Why not just go back and bring up the process health dashboard again and take a look at the passing transactions chart?
Then go back in time to a similar time period when there was not a spike and compare the transaction counts?
I am running 7.0 at the moment, and it looks like they locked this backdoor trick in this version, but it may work in 6.5 still.
You set DEBUG mode, then open a cockpit dashboard, then go back to Monitoring and the "Funnel Icon" should appear to let you set another time period. Sometimes the new time period works fine, other times it can be quirky.
If this does not work for you, you can chart the Backend Count" measure for the agent in question in a normal line or bar chart and set any time period you like.
About this below,
"You set DEBUG mode, then open a cockpit dashboard, then go back to
Monitoring and the "Funnel Icon" should appear to let you set another
time period. Sometimes the new time period works fine, other times it
can be quirky.
If this does not work for you, you can chart the
Backend Count" measure for the agent in question in a normal line or bar
chart and set any time period you like."
Ctrl-Shift-F9 to enter DEBUG mode (look at bottom right of UI, to the left of the server name, for the word "DEBUG" to appear).
Then open some dashboard from the cockpit, like Agents Overview, or PurePaths.
Then click Monitoring on the top right menu and see if there is now a funnel icon (see the 9th icon on a cockpit based dashboard for an example).
If there, click the funnel to set the desired time frame. There are many options. Last 30 days should work to start. Use custom to get really specific.

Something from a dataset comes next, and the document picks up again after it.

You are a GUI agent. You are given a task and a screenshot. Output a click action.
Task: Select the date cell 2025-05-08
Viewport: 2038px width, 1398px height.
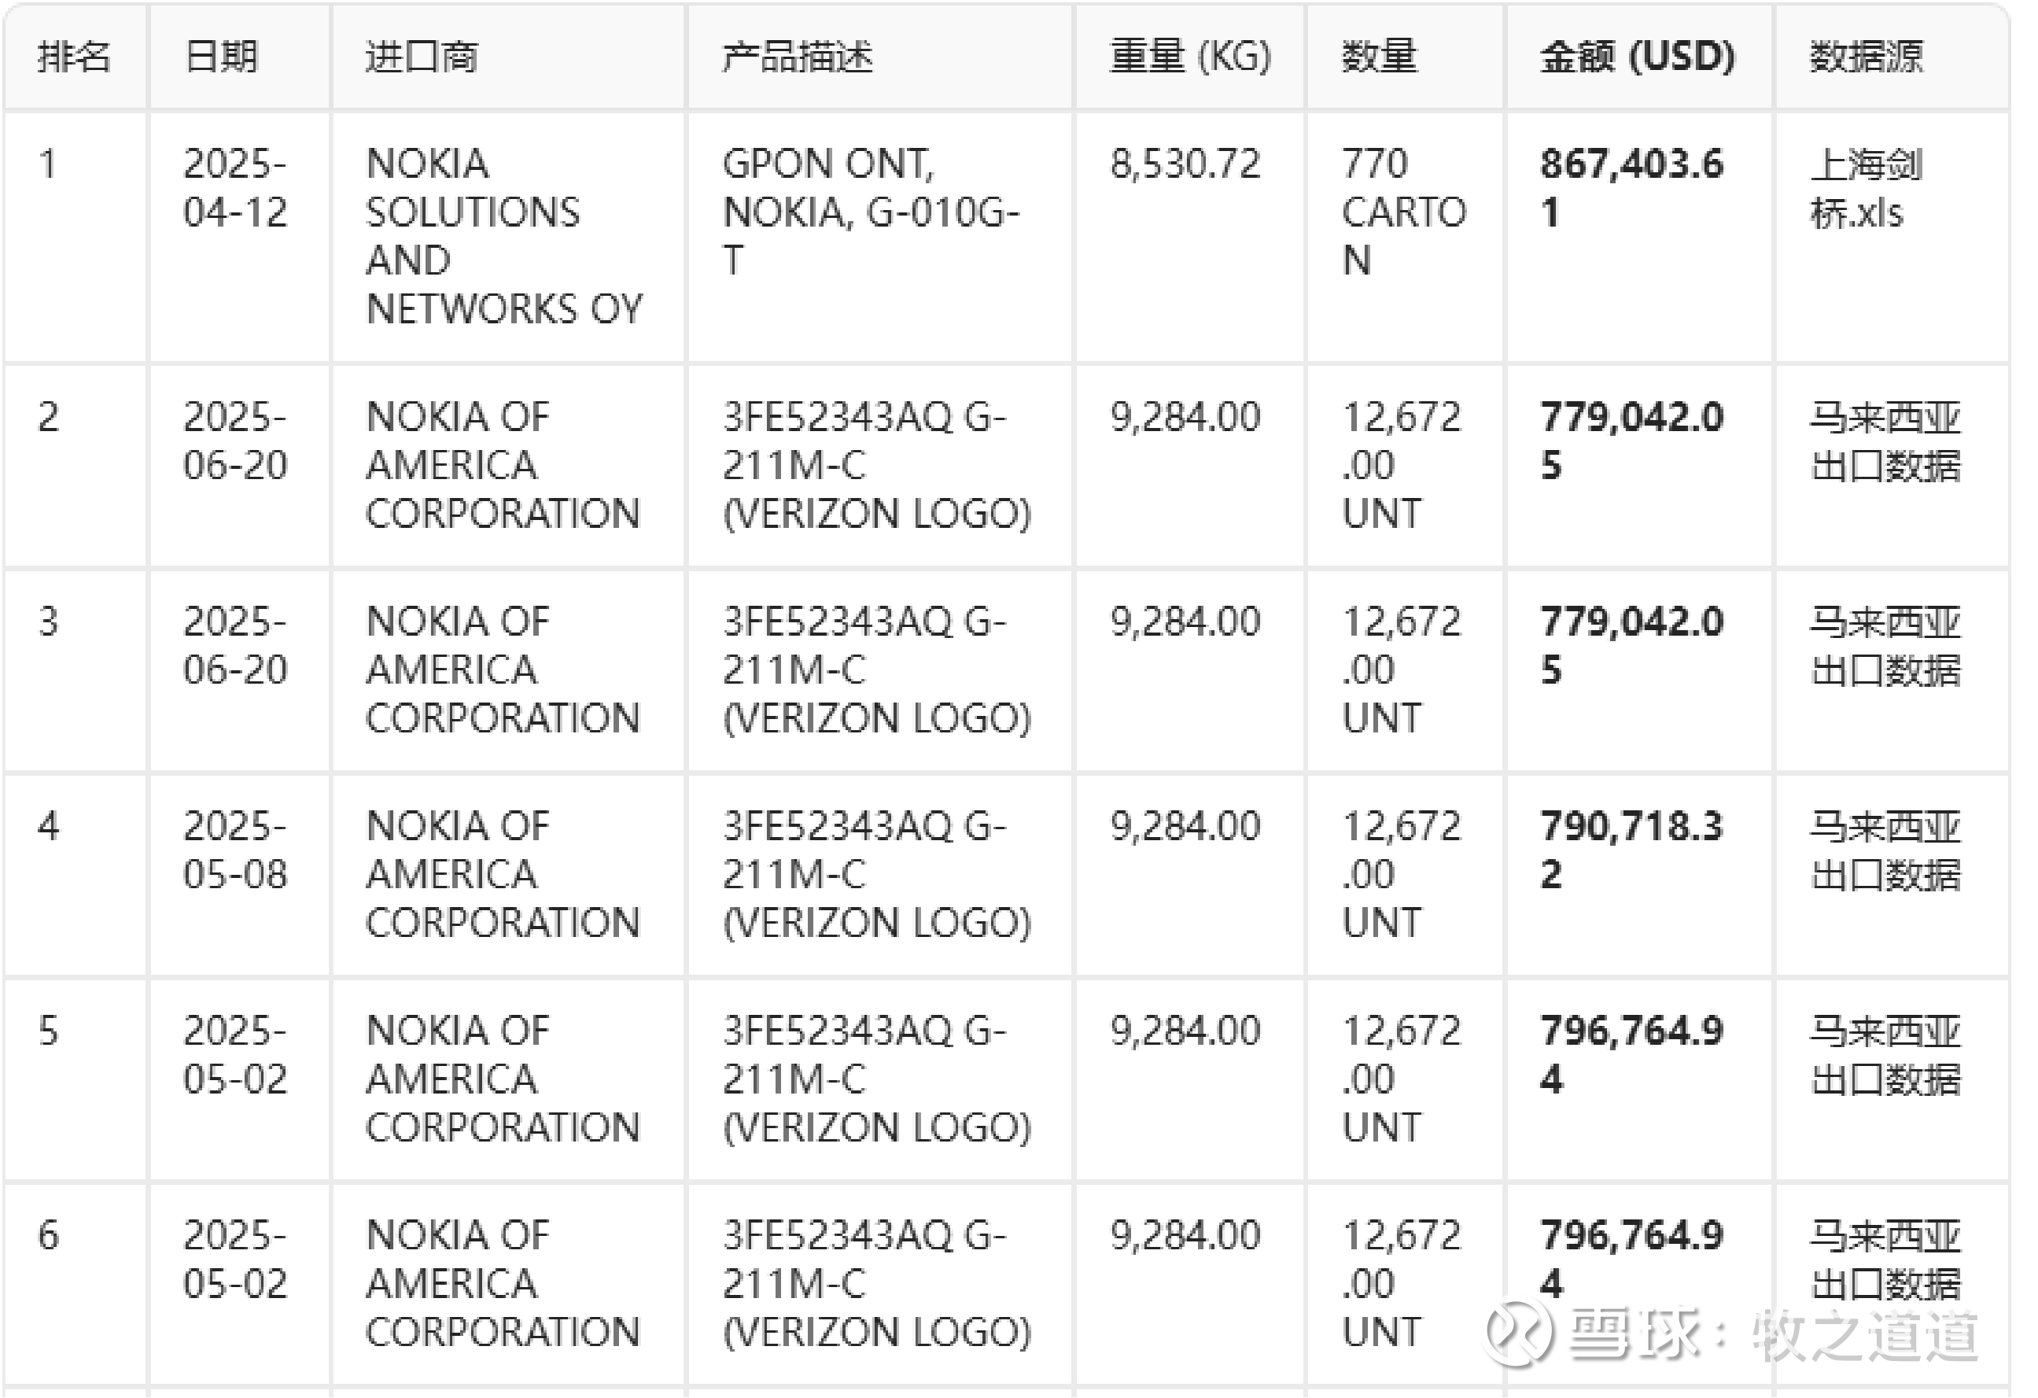[235, 850]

If that doesnt work, do Ctrl-N or Dashboard/New from the menu, click use for analysis, double click chart, select add series, type "backend" (without quotes), select "Count Backend", optionally select a specific application, click Add.
If you note the blue line does not spike in conjunction with the shaded host CPU spike. This means the CPU is not coming from a monitored process, but some other process. In a case like this, I would login to the Host in question and see what processes are taking the most CPU. Do you know why there was a sudden drop in transactions, followed by a sudden spike? I think the spike in transaction volume likely caused the CPU spike...
You could try implementing the Top Process Monitor plugin to help you with pinpointing the source of the issue.
Thanks for your support.
I tried to go through the link you provided but i have realised that it(plugin) supports only Linux and windows boxes. The destination boxes we have here are Solaris. Please advise on this.